Several more improvements have been incorporated in the vehicle since then. The major improvements include: increasing the solid propellant in the first core stage from 128 tonne to 138 tonne; increasing the liquid propellant loading in the second stage from 37.5 tonne to 40.6 tonne by stretching the stage tankages; replacing the metallic payload adopter by a CFRP adopter and; effecting weight reduction in the vehicle equipment bay. Besides, four of the six strap-on motors are ignited on the ground along with the core first stage; in the earlier flights only two were ignited on the ground and the remaining four a few seconds after lift-off. 
I
n its first operational flight, PSLV successfully placed the 1200 kg Indian Remote Sensing satellite, IRS-1D, into a polar orbit. Later it launched OCEANSAT-1 (IRS-P4), TES, RESOURCESAT-1, CARTOSAT-1 and HAMSAT into the predetermined polar orbits in 1999, 2001, 2003 and 2005 respectively. PSLV has now become a workhorse launch vehicle for polar satellites and it is now offered for carrying satellites of other space agencies also. So far it had seven successful flights. PSLV has also been used for launching a geo-synchronous satellite - India's first exclusive meteorological satellite, KALPANA-1, in September 2002. It has also launched four satellites of other space agencies - KITSAT-3 of Korea, DLR-TUBSAT and BIRD of Germany and PROBA of Belgium. Three more satellites LAPAN TUBSAT of Indonesia, X-Sat of Nanyang Technological University, Singapore and Agile of Italy are already in the pipeline.
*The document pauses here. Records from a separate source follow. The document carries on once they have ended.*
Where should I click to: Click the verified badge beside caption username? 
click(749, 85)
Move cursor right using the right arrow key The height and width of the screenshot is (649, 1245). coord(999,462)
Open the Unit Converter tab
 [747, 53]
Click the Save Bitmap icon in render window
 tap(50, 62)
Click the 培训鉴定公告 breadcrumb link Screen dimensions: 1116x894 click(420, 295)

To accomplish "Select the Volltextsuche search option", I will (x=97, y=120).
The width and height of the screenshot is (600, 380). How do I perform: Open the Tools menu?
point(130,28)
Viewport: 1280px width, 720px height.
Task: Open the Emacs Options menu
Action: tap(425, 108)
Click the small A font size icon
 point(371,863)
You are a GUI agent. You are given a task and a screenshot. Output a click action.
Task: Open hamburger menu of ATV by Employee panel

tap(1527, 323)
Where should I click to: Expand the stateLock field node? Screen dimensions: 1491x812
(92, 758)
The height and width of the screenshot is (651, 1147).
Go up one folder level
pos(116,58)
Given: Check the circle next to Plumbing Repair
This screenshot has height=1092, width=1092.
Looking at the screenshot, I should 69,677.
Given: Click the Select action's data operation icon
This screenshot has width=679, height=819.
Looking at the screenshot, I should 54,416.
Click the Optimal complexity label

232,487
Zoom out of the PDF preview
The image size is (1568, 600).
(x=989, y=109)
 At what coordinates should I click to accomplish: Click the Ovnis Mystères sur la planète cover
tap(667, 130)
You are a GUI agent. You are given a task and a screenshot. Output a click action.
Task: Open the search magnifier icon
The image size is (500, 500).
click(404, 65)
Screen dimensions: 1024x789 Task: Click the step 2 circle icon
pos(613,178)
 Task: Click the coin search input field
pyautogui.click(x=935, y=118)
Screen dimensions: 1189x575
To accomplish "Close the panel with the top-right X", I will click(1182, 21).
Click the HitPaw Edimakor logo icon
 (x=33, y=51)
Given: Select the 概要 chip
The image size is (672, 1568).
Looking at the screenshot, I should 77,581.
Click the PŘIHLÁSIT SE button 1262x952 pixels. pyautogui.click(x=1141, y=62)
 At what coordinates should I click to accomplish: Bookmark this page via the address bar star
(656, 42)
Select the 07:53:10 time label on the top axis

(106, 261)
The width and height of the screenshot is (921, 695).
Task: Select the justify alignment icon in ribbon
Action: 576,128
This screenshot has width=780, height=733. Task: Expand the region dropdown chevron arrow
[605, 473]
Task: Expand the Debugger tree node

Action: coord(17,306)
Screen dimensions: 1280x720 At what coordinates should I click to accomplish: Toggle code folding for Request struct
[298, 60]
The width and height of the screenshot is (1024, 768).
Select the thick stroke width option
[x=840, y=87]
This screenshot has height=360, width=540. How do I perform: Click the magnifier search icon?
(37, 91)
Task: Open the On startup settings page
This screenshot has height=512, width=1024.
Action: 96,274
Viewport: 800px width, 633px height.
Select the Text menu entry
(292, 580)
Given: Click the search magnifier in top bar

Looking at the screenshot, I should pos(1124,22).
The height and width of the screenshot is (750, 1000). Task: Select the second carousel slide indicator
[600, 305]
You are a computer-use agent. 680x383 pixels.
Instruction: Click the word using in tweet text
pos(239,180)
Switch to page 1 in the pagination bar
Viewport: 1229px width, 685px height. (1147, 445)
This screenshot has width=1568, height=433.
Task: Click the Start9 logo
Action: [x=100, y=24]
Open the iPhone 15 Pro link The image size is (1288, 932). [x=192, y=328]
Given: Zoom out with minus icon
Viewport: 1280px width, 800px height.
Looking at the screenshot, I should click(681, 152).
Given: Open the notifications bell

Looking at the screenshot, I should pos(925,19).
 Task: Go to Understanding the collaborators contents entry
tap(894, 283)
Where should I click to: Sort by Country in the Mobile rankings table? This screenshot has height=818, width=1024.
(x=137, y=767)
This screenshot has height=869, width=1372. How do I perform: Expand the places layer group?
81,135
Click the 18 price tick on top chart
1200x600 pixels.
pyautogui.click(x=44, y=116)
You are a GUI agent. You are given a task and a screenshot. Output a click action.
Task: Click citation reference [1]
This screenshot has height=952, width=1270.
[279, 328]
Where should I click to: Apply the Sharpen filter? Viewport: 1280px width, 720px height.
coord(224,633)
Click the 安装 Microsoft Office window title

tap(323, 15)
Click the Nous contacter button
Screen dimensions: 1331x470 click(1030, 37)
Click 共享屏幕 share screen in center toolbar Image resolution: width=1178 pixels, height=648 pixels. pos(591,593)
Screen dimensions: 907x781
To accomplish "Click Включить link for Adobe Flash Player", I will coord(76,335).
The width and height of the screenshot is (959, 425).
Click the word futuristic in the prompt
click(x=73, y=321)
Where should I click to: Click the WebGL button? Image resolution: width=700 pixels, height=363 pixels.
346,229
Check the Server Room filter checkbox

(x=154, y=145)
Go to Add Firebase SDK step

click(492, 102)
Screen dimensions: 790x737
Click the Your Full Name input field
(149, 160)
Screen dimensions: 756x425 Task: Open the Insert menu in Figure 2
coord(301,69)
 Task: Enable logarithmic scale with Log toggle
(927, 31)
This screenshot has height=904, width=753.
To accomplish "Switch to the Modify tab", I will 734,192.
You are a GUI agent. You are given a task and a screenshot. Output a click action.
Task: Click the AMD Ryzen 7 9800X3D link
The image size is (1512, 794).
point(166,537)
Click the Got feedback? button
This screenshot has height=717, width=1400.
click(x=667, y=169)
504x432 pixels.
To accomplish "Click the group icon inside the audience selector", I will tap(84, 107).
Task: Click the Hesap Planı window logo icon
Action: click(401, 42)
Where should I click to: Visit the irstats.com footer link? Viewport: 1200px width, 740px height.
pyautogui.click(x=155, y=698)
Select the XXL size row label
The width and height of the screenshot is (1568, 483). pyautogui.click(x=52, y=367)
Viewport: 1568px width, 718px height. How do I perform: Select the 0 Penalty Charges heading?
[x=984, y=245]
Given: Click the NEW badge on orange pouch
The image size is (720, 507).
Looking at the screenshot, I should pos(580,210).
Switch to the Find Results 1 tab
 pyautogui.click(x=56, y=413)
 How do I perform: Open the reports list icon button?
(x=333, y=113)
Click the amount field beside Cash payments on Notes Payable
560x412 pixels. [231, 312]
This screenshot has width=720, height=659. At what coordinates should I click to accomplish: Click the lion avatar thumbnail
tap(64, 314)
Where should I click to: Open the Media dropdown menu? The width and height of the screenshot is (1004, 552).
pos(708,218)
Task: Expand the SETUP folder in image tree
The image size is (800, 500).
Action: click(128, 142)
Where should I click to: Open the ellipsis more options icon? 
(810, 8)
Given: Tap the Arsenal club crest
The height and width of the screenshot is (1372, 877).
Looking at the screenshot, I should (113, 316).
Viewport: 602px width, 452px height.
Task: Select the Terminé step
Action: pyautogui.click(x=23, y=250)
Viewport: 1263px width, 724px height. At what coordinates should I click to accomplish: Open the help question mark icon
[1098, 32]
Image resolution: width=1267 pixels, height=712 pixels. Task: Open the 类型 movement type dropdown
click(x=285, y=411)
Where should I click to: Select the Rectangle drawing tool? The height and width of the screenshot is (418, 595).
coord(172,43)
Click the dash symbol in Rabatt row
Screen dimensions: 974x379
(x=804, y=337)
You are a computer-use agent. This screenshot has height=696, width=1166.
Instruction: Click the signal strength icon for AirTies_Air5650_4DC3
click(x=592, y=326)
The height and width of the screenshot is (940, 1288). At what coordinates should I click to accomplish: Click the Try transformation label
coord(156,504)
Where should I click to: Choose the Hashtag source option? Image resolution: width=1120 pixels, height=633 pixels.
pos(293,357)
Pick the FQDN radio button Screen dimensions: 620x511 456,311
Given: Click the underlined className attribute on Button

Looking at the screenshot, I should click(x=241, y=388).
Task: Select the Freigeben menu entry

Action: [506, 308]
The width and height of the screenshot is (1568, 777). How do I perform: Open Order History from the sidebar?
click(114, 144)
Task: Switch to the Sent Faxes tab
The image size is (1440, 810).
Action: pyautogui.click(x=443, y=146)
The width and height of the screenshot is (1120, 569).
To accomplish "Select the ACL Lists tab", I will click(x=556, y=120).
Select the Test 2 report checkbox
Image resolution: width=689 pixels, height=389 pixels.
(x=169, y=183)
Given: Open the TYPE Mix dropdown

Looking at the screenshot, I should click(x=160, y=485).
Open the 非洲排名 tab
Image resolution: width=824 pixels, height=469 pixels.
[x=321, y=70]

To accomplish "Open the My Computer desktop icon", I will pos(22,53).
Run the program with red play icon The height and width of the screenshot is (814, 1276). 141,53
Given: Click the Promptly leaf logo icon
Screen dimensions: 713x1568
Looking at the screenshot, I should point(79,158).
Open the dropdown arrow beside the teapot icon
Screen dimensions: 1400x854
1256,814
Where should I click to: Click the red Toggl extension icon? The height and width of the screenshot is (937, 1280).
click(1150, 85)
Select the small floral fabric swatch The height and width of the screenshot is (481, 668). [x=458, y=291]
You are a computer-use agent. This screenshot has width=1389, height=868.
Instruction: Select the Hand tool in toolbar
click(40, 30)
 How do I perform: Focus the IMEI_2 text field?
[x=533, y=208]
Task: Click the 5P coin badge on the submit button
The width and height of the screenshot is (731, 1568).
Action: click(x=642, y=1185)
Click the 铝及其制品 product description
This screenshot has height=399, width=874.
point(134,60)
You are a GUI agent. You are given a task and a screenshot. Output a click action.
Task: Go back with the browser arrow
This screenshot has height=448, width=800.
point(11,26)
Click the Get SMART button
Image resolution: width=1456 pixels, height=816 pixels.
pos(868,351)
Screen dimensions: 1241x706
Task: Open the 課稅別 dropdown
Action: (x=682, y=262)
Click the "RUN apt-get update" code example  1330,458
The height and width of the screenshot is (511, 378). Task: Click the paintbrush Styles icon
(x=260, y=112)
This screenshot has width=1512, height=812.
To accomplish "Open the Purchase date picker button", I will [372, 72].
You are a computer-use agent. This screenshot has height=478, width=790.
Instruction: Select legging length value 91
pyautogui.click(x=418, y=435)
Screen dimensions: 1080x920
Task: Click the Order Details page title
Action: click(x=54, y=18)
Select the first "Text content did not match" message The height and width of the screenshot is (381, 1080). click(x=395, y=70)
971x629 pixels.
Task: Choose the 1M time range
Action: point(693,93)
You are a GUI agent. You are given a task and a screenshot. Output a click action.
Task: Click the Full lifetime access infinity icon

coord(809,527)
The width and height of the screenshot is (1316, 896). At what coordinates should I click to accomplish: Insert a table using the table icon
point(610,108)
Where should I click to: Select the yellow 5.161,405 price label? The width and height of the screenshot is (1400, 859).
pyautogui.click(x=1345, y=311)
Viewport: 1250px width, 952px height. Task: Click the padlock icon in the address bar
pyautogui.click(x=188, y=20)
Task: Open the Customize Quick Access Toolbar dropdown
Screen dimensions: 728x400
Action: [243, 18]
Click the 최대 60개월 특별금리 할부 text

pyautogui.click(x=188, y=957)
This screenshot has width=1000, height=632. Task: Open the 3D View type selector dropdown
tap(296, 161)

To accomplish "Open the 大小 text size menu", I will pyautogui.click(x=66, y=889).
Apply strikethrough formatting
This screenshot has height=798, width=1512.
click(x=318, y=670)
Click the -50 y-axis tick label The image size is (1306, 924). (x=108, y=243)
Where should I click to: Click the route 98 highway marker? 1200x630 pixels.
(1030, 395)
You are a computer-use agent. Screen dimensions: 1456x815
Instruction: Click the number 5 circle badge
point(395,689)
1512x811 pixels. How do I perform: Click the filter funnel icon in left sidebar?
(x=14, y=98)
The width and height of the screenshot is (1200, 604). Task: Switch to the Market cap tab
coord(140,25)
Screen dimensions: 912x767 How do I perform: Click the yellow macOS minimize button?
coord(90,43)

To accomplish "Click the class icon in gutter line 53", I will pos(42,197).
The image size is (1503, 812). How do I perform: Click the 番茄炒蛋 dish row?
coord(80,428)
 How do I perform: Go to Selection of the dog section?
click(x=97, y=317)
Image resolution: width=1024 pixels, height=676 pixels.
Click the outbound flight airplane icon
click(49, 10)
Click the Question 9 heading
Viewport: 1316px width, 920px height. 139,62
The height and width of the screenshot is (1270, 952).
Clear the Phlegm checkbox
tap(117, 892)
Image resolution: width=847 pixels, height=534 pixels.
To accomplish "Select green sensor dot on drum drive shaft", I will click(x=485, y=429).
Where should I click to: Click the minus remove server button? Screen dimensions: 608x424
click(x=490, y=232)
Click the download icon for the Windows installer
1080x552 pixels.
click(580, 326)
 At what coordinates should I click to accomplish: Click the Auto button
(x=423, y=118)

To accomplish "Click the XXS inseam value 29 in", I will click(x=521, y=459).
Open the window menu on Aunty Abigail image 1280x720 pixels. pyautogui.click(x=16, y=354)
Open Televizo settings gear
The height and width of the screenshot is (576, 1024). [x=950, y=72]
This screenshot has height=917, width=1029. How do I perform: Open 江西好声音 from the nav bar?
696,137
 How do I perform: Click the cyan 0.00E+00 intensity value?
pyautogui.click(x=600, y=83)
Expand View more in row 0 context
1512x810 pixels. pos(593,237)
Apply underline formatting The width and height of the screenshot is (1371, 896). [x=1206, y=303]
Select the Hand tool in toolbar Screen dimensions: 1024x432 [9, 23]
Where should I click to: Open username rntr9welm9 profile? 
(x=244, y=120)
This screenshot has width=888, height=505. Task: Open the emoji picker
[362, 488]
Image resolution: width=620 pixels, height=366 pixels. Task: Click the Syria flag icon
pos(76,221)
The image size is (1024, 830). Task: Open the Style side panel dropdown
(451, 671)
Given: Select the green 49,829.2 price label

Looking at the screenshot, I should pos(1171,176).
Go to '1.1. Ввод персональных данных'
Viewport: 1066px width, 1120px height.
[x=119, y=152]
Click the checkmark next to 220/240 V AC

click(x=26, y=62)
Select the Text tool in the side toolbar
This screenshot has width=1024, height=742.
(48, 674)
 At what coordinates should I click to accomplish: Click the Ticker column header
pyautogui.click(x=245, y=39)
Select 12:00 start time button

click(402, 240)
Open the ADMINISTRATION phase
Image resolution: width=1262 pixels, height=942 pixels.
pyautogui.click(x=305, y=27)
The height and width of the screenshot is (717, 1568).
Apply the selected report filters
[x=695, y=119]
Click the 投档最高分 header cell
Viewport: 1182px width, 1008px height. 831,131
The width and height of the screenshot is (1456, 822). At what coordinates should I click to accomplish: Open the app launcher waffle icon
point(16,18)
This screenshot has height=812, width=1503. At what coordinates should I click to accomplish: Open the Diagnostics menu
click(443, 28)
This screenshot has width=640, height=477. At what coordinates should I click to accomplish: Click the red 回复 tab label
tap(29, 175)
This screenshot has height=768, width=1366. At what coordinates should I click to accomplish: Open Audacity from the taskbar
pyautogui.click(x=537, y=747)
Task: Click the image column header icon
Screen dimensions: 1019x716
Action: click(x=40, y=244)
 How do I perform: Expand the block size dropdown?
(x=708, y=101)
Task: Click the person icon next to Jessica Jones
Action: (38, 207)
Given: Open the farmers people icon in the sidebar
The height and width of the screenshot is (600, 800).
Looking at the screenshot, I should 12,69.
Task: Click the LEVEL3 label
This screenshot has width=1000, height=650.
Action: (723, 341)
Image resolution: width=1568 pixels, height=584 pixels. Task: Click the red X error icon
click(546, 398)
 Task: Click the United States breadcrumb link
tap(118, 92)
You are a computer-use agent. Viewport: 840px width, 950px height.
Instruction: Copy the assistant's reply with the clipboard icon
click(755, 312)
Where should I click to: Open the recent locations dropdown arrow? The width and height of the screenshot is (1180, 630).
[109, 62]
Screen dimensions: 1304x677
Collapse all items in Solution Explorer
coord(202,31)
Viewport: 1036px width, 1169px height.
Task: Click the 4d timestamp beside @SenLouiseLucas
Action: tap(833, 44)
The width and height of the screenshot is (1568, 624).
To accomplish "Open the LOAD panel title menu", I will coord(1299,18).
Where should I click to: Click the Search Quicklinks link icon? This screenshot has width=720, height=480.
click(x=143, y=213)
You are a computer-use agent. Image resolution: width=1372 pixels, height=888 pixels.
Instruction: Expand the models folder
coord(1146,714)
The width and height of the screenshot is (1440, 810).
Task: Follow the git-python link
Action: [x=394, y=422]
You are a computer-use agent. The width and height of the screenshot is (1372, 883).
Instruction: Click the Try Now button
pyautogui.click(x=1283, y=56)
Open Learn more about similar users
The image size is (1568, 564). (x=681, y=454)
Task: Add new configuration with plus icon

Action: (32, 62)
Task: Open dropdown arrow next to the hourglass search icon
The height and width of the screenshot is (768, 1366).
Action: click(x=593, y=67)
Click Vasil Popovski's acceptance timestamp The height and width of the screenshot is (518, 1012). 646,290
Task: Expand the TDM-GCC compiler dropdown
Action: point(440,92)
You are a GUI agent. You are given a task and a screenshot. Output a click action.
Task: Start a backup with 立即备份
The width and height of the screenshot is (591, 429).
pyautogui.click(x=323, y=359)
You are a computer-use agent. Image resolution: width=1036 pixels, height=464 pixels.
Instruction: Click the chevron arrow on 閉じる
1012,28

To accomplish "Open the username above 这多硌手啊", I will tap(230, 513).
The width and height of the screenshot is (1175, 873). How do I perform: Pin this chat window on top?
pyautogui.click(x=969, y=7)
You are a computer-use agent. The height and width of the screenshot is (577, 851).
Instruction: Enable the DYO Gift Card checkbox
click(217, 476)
Of these, LAPAN TUBSAT will be flown along with India's CARTOSAT-2 and Space Capsule Recovery Experiment (SRE-1) on board PSLV-C7 this year. 

GSLV, in its very first developmental test flight on April 18, 2001, succeeded in placing an experimental communication satellite, GSAT-1, into a Geosynchronous Transfer Orbit(GTO). It was declared operational after its second successful developmental test flight on May 8, 2003, when it placed GSAT-2 into its intended GTO. During its first operational flight (GSLV-F01) on September 20, 2004, GSLV launched the 1950 kg EDUSAT, India's first exclusive satellite for the educational sector. 

While in the present configuration (GSLV Mk I), GSLV is capable of placing 2,000 kg class satellites into GTO, once its Russian supplied upper stage is replaced by the ISRO developed Cryogenic stage (GSLV-Mk II), it will be able to place 2,500 kg class satellites into GTO. GSLV Mk III will be capable of placing a 4 tonne satellite into GTO. It will have a 110 tonne core liquid propellant stage, two 200 tonne solid propellant strap-on motors and a 25 tonne cryogenic stage.